Health, Politics, and Revolution in Cuba Since 1898 PDF Author: Katherine Hirschfeld
Publisher: Routledge
ISBN: 1351516094
Category : Medical
Languages : en
Pages : 282

Book Description
Challenging many of the assumptions scholars have made about the Cuban Revolution's impact on healthcare, this volume recounts one anthropologist's quest to discover the truth behind the complicated relationship between Cuba's revolution, politics, and healthcare system. Katherine Hirschfeld became interested in Cuba in the mid-1990s, after reading numerous laudatory books and articles describing the Castro regime's achievements in health and medicine. Cuba's population health indicators seemed to be far superior to those of neighboring countries, the national health costs low, and medical care free at point-of-service to the entire people. Historical records indicated that most of these positive health trends resulted from the changes instituted by Castro in 1959. Few of these authors, however, had actually spent time on the island.

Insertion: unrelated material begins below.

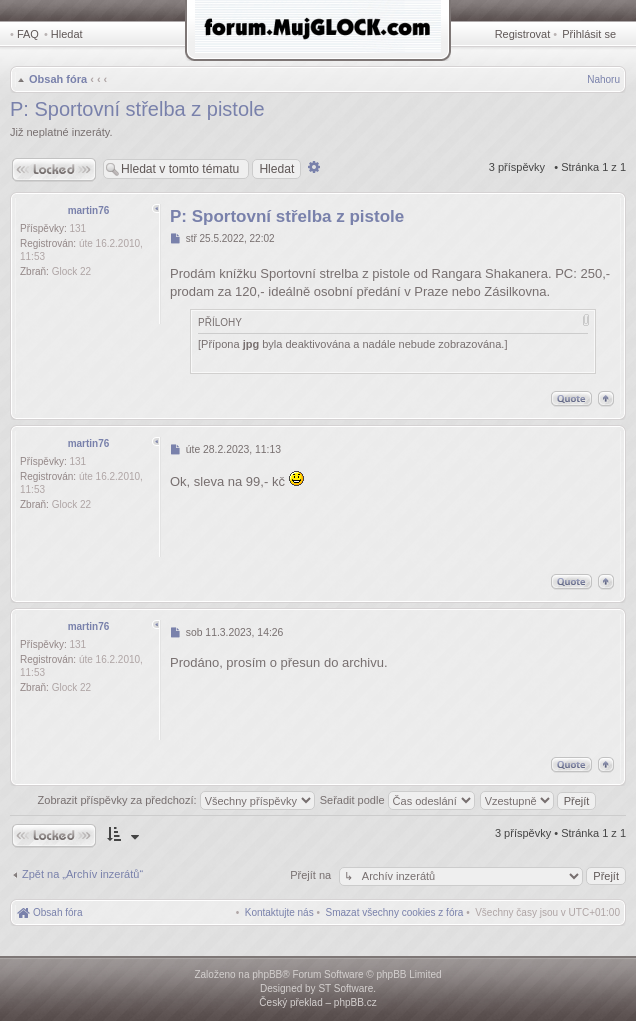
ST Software (345, 988)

Thus, Hirschfeld found that academic writing on Cuba was often long on praise, but short on empirical research about what exactly had changed in Cuban medicine since 1959.After much bureaucratic wrangling, Hirschfeld managed to secure permission to conduct long-term ethnographic research in Cuba, where she lived with families from Havana and Santiago, conducted clinic observations, interviewed doctors and patients, and was treated in a Cuban hospital during an epidemic of dengue fever. The reality of the Cuban healthcare system turned out to be different than the scholarly ideal: it was bureaucratized, authoritarian, and repressive, and most people preferred to seek healthcare in the informal economy rather than endure the material shortages, red tape, and political surveillance of the public sector. Written in the form of a first-person narrative, Health, Politics, and Revolution in Cuba Since 1898 not only critically reevaluates Cuban healthcare after the 1959 revolution; it includes chapters detailing Cuban health trends from the Spanish-American War (1898) through the fall of Fulgencio Batista in 1959 and into the

Che's Chevrolet, Fidel's Oldsmobile

Che's Chevrolet, Fidel's Oldsmobile PDF Author: Richard Schweid
Publisher: Univ of North Carolina Press
ISBN: 0807888621
Category : History
Languages : en
Pages : 248

Book Description
Vintage U.S.-made cars on the streets of Havana provide a common representation of Cuba. Journalist Richard Schweid, who traveled throughout the island to research the story of motor vehicles in Cuba today and yesterday, gets behind the wheel and behind the stereotype in this colorful chronicle of cars, buses, and trucks. In his captivating, sometimes gritty, voice, Schweid blends previously untapped historical sources with his personal experiences, spinning a car-centered history of life on the island over the past century. Packard, Studebaker, Edsel, De Soto: cars long extinct in the United States can be seen at work every day on Cuba's streets. Havana and Santiago de Cuba today are home to some 60,000 North American cars, all dating back to at least 1959, the year the Cuban Revolution prevailed. Though hardly a new part has arrived in Cuba since 1960, the cars are still on the road, held together with mechanical ingenuity and willpower. Visiting car mechanics, tracking down records in dusty archives, and talking with car-crazy Cubans of all types, Schweid juxtaposes historic moments (Fidel Castro riding to the Bay of Pigs in an Oldsmobile) with the quotidian (a weary mother's two-cent bus ride home after a long day) and composes a rich, engaging picture of the Cuban people and their history. The narrative is complemented by fifty-two historic black-and-white photographs and eight color photographs by contemporary Cuban photographer Adalberto Roque.